Exercise details: Please continue the article below about the planetary nebula Sharpless 2-71, starting right after its final sentence.

Complexity of Planetary Nebula Sharpless 2-71

A team of astronomers at the Gemini Observatory in Hawaii has taken a stunning image of the planetary nebula Sharpless 2-71.

The complex planetary nebula Sh2-71 as imaged by the Gemini Multi-Object Spectrograph on Gemini North on Mauna Kea in Hawai‘i. The long-assumed central star is the brightest star near the center, but some astronomers wonder if the much dimmer and bluer star just to the right might be the parent of this beautiful object (Gemini Observatory / AURA)

Discovered in 1946 by Rudolph Minkowski, Sharpless 2-71 (Sh2-71) is located in the direction of the constellation Aquila and visible in amateur telescopes.

For most of its recorded history, astronomers assumed that the nebula formed from the death throes of an obvious bright star (a known binary system) near its center. Arguments against that claim, however, have turned this case into a classic mystery of uncertain parentage.

Supplied information:
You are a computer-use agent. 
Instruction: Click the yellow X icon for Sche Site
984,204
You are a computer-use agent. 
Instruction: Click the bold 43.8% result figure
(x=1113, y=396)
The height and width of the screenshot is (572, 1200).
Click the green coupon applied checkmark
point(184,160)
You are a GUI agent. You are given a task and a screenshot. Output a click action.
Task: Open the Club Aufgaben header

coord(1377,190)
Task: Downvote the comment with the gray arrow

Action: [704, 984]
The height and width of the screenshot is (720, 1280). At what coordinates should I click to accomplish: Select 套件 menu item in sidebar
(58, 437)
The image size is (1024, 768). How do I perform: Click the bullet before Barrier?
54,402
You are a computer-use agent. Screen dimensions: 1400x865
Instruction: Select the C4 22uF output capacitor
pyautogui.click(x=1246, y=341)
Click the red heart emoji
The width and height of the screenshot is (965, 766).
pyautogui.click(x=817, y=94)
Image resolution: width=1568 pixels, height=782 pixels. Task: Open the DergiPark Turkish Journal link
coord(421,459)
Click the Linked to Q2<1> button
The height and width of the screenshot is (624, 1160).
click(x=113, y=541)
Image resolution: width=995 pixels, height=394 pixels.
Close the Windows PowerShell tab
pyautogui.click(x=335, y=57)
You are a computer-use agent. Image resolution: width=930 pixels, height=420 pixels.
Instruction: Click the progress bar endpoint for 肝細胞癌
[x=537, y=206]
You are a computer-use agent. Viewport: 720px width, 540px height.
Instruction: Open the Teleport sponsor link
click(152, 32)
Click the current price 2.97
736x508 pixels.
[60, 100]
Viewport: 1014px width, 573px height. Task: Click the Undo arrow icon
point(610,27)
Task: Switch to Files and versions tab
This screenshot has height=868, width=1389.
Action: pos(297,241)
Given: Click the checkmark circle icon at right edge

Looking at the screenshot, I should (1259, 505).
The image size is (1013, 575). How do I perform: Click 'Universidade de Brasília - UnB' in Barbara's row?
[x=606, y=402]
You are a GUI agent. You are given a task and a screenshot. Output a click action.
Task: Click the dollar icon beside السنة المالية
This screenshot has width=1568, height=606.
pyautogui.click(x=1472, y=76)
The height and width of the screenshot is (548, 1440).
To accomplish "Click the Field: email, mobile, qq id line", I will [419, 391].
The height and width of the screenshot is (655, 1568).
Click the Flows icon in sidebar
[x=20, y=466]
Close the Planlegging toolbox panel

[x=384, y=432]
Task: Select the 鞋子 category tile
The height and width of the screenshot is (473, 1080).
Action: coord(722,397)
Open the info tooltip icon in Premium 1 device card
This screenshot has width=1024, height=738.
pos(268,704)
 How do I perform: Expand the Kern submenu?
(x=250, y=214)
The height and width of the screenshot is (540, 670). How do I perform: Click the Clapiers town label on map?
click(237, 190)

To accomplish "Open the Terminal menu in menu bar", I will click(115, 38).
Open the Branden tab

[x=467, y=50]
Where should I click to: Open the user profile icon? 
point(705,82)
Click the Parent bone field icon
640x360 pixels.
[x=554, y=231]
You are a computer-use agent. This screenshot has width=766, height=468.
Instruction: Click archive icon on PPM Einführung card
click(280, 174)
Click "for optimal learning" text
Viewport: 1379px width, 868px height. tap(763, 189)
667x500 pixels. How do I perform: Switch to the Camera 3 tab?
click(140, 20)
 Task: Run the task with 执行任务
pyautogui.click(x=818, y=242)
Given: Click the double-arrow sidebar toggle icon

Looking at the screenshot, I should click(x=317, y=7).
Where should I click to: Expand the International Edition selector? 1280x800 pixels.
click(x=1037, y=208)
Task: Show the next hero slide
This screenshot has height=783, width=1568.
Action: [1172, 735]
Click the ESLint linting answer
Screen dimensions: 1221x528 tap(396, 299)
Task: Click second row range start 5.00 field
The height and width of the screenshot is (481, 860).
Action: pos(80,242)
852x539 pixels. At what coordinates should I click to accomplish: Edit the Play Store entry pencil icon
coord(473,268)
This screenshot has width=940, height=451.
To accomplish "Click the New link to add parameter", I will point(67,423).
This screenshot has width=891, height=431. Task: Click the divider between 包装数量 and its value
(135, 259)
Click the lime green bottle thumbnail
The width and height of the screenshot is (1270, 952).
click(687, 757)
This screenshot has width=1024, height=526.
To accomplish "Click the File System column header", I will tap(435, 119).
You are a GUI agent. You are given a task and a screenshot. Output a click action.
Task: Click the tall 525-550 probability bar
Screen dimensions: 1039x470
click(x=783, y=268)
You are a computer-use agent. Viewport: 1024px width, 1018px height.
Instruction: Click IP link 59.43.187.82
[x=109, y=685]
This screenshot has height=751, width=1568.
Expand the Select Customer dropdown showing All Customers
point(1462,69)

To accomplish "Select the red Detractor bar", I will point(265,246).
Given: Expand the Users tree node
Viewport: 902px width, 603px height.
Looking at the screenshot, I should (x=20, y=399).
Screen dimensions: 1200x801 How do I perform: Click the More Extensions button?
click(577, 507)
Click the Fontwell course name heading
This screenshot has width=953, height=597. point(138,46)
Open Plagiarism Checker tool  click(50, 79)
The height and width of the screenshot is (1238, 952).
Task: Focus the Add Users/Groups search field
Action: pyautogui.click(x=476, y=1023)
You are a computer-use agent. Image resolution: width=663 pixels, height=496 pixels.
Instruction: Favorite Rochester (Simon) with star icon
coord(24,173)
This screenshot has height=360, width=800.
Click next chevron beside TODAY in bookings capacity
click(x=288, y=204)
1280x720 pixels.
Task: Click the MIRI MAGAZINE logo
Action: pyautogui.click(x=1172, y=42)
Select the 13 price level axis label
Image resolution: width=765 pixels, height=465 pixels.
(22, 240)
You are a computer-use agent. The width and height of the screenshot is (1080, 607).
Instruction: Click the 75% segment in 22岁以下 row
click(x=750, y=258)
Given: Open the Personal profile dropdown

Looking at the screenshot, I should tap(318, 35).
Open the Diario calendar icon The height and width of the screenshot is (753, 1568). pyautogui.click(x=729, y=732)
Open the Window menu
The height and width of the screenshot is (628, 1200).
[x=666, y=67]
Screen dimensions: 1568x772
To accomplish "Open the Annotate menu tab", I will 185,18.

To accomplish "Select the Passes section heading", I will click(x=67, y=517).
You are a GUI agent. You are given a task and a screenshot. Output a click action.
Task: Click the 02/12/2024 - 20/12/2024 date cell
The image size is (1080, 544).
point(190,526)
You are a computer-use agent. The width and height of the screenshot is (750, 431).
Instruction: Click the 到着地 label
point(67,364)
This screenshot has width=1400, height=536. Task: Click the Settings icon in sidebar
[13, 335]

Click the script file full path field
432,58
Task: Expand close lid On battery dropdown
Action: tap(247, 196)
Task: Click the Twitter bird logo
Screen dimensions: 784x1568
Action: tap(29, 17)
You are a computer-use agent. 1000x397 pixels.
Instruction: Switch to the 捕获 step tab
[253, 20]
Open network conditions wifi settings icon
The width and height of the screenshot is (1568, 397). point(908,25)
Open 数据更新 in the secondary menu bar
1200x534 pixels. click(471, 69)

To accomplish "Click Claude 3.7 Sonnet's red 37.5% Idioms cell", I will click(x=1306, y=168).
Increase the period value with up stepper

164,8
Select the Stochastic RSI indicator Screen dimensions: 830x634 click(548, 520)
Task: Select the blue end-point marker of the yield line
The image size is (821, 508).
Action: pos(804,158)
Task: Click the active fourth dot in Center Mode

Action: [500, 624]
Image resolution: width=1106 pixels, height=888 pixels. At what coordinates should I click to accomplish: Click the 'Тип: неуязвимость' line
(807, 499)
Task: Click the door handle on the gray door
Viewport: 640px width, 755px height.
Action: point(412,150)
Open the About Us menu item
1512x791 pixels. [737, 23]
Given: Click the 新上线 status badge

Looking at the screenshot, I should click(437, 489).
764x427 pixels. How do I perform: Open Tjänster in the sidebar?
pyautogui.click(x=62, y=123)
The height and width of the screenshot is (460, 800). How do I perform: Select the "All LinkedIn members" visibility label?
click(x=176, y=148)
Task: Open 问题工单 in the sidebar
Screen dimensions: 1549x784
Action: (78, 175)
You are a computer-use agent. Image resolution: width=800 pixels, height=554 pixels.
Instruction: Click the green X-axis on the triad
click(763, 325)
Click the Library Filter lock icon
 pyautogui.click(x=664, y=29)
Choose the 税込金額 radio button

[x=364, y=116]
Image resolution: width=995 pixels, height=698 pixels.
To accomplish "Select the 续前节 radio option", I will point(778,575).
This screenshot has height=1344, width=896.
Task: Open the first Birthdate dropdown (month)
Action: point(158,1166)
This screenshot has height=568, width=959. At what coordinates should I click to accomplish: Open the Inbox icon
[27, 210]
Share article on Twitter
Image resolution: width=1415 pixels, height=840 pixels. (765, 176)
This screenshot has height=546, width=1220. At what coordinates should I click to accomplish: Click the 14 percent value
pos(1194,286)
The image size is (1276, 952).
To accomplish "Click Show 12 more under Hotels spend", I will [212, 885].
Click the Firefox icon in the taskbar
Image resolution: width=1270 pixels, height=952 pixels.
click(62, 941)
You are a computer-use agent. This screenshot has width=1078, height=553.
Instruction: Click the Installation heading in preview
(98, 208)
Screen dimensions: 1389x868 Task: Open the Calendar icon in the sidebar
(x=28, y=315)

Expected answer:
The new image shows the long-assumed central star shining as the brightest object very close to the center of the nebula’s beautiful gas shell. But new observations have shown that the nature of a dimmer, bluer star – just to the right, and a bit lower than the obvious central star – might provide a better fit for the nebula’s “birth parent.”

The uncertainty arises from the fact that the brighter central star doesn’t appear to radiate enough high-energy (ultraviolet) light to cause the surrounding gas to glow as intensely as it does, whereas the dimmer, bluer star likely does.

On the other hand, the brighter star’s binary nature would help explain the nebula’s asymmetrical structure. Astronomers do not yet known if the dimmer, bluer star also has a companion.

Another unresolved issue is whether the brighter star’s unseen companion might be hot enough to excite the gas to glow. If so, this pair might be able to hold on to its parental connection to the nebula.

“At the assumed distance to the nebula – roughly 1 kiloparsec or about 3,260 light-years – the faint star has about the right brightness to be the fading remnant of the nebula’s progenitor star,” said Dr David Frew of the Macquarie University in Sydney.

Then again, the brighter binary star is an uncommon one that shows strong and broad hydrogen-alpha emission, which are seen in some planetary nebulae. According to Dr Frew, this star is also unlikely to be a chance projection or alignment with the nebula. “So there could be at least three stars in this system,” he said.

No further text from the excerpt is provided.